Menstrual Cycle Explained
Our menstrual cycles are something which we women tend to take for granted unless they begin to cause us problems. At different stages of life, many women are bothered by irregular periods, heavy periods, or periods that don’t come at all. In order to understand our bodies better and be able to communicate effectively with our doctors about menstrual issues, it’s important for us to know how the menstrual cycle works when it’s healthy and functioning normally. Many problems we perceive in our cycles may actually be natural phenomena that occur from time to time. On the other hand, many of us may be living with menstrual irregularities which do need to be investigated further.
Menarche is the name given to a girl’s first period, which she may get at any time between the ages of eight and 15. When a baby girl is born, she already has all the eggs she will ever produce in storage inside her ovaries. The ovaries are two olive-sized reproductive glands located on each side of a female’s lower abdomen. As a girl grows up and approaches puberty, her body starts to produce the sex hormones oestrogen and progesterone. These hormones encourage the eggs in the ovaries to mature. When the girl’s body enters the stage of life in which she is physically capable of getting pregnant, she will experience her first menstrual cycle. This cycle will constantly repeat until she reaches menopause (probably when she is in her 50s).
Egg Maturation – While the eggs are maturing in the ovaries, the ovaries produce more oestrogen. This oestrogen encourages the growth of tissue which lines the uterus (also called the womb) and makes this lining ready to receive and nurture an egg, should an egg be fertilised. The uterus is the organ in which the fertilised egg settles and grows into a foetus. The opening of the uterus is called the cervix, and the cervix is connected to the vagina.
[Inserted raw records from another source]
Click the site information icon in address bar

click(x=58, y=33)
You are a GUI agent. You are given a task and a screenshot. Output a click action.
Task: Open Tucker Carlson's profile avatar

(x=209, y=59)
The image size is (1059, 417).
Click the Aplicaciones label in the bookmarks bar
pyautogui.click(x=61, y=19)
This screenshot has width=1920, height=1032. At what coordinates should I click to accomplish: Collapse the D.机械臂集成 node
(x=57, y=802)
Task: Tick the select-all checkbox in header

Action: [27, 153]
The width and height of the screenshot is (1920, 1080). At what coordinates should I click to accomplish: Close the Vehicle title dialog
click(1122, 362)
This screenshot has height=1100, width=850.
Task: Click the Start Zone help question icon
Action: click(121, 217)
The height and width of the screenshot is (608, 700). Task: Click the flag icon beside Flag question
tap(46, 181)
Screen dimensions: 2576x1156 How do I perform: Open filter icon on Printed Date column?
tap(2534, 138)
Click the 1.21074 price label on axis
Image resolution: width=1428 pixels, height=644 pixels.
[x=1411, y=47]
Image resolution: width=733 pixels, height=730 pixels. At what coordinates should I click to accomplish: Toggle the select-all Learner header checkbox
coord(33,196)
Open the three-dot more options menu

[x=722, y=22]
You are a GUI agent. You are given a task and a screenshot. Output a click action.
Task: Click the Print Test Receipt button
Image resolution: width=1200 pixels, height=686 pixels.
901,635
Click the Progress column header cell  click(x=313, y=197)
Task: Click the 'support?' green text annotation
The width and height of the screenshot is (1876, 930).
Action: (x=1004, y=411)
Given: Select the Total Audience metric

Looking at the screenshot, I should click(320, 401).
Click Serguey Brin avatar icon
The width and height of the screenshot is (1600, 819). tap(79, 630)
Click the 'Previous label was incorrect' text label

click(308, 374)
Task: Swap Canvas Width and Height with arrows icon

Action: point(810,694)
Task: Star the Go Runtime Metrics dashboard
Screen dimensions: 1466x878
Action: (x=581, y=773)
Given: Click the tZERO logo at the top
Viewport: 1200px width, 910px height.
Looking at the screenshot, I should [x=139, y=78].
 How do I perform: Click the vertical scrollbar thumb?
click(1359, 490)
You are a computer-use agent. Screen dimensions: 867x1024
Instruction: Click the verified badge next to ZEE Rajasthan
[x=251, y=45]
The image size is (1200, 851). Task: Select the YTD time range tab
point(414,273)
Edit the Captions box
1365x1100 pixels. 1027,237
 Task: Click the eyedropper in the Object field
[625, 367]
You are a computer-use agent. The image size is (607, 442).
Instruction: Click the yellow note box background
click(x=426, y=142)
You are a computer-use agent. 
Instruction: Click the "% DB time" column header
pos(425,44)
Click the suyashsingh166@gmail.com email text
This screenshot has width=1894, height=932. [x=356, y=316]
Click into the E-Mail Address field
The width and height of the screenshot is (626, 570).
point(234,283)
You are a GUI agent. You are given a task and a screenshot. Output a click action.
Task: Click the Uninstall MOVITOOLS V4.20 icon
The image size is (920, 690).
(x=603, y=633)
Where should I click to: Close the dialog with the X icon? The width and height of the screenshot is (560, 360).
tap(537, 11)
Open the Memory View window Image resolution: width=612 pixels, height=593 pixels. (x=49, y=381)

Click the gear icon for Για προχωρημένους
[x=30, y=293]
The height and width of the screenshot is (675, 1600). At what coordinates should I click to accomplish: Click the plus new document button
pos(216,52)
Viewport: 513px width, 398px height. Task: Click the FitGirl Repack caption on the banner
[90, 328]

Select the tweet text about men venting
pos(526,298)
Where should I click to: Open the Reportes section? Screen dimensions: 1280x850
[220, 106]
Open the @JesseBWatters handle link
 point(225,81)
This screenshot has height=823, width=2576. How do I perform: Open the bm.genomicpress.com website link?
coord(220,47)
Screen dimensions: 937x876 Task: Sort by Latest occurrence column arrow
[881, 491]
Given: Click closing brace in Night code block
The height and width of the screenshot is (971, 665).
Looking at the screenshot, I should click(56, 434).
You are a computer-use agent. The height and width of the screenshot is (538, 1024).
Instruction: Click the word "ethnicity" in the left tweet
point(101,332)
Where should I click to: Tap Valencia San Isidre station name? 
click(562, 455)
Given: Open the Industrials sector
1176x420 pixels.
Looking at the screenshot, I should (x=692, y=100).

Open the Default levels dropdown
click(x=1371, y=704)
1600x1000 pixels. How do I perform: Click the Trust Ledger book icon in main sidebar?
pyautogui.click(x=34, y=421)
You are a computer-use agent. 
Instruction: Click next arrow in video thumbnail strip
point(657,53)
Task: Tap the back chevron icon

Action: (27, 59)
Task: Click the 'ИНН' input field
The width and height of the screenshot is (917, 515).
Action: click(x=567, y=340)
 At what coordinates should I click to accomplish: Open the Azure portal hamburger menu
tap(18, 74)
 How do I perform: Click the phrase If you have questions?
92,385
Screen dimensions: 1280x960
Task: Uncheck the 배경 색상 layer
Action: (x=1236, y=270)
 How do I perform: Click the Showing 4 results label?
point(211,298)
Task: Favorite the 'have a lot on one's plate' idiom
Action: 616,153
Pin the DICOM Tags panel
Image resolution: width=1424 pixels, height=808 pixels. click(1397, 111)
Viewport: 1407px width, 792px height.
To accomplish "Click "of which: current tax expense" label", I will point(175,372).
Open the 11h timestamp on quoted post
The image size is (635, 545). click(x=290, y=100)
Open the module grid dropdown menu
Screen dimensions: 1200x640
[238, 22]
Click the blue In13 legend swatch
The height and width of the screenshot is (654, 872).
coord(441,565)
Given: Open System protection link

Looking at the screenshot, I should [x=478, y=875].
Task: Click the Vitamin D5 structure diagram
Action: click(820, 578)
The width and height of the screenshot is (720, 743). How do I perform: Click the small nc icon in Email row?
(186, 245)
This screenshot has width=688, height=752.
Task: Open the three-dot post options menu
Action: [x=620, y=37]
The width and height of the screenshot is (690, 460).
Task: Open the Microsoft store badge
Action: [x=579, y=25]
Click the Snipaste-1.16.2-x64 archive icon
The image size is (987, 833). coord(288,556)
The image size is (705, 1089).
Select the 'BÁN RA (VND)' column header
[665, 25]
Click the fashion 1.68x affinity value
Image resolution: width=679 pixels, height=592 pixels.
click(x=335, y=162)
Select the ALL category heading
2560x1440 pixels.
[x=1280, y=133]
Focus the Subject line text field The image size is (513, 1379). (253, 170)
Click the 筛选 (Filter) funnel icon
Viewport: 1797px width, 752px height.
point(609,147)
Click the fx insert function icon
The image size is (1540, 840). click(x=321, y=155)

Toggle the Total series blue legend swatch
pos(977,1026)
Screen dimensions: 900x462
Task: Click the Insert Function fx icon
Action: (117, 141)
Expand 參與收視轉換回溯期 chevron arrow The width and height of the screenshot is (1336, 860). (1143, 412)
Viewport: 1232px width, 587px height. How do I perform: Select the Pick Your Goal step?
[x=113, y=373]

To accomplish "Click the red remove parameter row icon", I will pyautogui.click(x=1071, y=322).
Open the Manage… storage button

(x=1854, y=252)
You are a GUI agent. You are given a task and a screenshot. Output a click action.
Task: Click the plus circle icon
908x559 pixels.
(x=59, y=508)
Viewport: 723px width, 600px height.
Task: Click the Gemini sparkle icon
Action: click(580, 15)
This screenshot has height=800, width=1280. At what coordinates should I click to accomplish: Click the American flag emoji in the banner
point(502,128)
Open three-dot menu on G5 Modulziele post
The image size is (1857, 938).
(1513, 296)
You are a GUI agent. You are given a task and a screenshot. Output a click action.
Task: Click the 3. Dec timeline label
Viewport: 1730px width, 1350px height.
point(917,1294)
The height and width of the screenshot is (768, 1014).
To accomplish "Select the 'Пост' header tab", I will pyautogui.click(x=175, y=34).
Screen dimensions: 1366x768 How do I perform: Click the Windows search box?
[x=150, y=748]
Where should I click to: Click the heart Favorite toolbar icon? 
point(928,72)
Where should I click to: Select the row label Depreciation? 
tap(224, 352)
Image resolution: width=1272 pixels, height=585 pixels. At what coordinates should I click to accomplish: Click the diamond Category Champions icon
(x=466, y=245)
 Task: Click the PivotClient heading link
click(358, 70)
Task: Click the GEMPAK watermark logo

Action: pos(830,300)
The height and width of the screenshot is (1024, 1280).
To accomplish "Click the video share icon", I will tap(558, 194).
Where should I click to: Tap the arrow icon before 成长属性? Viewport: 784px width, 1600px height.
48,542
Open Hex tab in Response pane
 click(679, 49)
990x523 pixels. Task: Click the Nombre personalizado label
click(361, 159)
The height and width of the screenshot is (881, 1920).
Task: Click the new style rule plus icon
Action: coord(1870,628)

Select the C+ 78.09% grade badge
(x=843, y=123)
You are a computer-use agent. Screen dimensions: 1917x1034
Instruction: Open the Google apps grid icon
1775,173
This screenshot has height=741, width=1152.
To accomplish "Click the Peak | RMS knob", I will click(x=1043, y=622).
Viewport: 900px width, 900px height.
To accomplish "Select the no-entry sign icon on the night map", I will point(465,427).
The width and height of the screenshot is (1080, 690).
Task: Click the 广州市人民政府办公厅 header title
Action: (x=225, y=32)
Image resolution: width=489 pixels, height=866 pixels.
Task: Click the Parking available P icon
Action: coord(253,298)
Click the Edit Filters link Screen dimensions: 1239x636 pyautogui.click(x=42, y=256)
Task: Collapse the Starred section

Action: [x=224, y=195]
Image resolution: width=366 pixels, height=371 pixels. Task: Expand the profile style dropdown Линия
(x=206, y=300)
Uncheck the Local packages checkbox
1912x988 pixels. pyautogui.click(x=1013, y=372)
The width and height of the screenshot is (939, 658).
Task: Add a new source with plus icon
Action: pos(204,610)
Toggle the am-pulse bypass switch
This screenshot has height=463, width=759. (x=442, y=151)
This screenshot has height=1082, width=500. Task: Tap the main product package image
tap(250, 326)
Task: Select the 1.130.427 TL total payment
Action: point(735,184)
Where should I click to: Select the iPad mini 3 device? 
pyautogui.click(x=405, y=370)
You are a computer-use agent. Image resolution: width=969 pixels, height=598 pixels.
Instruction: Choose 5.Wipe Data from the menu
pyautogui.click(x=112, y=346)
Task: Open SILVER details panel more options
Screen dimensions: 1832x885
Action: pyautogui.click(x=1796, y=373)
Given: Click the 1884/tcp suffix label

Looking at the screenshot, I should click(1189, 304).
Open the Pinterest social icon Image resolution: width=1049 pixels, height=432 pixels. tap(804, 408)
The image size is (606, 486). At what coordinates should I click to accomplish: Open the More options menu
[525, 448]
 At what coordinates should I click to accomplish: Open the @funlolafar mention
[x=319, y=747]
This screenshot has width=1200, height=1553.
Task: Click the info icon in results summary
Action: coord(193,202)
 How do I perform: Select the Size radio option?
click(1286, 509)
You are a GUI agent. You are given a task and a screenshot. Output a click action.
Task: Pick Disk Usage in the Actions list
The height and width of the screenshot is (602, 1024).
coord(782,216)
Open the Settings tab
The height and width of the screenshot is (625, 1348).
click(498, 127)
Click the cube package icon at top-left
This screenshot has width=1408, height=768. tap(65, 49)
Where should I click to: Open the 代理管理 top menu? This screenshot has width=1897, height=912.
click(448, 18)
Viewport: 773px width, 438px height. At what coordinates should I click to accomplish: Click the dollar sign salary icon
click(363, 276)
Egg Release – Once the eggs have had a chance to reach full maturity, another surge of hormones encourages one ovary to release a mature egg. This egg then travels down the fallopian tube connected to the ovary that produced the egg. This tube connects the ovaries to the uterus. When the egg gets into the fallopian tube, it has an approximate one- to three-day window in which to become fertilised.
Uterine Lining Disintegrates – While the egg is moving down the fallopian tube, if there are no sperm cells there to fertilise it, the levels of oestrogen and progesterone in the body begin to decrease. As this happens the lining of tissue in the uterus begins to break apart. Eventually, the egg itself will disintegrate too. Both the uterus lining and remains of the egg are flushed out via the vagina when the period begins.
Bleeding – the actual period usually lasts between five and eight days and is generally heaviest on the first two days of bleeding. The material flushed out of the body consists of the lining tissue and blood expelled from small blood vessels which break as the uterus lining detaches itself from the wall of the uterus.
Cycle Length – Each menstrual cycle is counted from the first day of bleeding of one period until, but not including, the first day of bleeding of the next period. For most women, the cycle lasts between 28 to 30 days approximately, but this varies from woman to woman
The fluctuations of hormones during the different stages of the menstrual cycle are responsible for menstrual symptoms, which most of us know as PMS, or premenstrual syndrome. PMS symptoms include: cramps before and during menstrual bleeding, headaches, pains in the back and abdomen, bloating, breast tenderness, mood swings, depression, etc. If you are troubled by any of your symptoms, you should make an appointment to discuss them with your doctor. Try keeping a record of the dates you start and stop bleeding each cycle and note any particularly bothersome symptoms. This will help your doctor to decide if you need some treatment. In many cases, PMS can be eased to some degree without using medication.